Instructions for the task | All lines from the one containing "Click the 100 value on the y-axis" to the end of the entries below must be output exactly, and no other lines.

Records shown |
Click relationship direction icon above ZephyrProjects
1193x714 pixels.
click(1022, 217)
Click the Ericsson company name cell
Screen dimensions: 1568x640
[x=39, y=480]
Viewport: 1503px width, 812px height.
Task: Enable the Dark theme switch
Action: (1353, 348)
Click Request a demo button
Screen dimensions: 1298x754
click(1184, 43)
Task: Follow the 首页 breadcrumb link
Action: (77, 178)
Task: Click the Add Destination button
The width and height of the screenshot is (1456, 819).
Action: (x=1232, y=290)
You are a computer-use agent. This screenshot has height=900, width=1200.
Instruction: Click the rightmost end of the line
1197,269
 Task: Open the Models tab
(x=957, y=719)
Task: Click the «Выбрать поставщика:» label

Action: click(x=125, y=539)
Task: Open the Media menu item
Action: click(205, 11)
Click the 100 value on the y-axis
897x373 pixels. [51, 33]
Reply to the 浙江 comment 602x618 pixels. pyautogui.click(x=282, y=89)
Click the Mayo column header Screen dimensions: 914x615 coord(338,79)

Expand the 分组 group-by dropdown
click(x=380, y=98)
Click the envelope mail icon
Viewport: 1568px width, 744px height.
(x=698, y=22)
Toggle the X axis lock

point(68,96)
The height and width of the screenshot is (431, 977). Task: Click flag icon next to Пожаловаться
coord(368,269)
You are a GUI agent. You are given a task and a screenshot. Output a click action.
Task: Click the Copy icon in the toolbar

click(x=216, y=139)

Exercise solution |
Click the 100 value on the y-axis
897x373 pixels. [51, 33]
Reply to the 浙江 comment 602x618 pixels. pyautogui.click(x=282, y=89)
Click the Mayo column header Screen dimensions: 914x615 coord(338,79)

Expand the 分组 group-by dropdown
click(x=380, y=98)
Click the envelope mail icon
Viewport: 1568px width, 744px height.
(x=698, y=22)
Toggle the X axis lock

point(68,96)
The height and width of the screenshot is (431, 977). Task: Click flag icon next to Пожаловаться
coord(368,269)
You are a GUI agent. You are given a task and a screenshot. Output a click action.
Task: Click the Copy icon in the toolbar

click(x=216, y=139)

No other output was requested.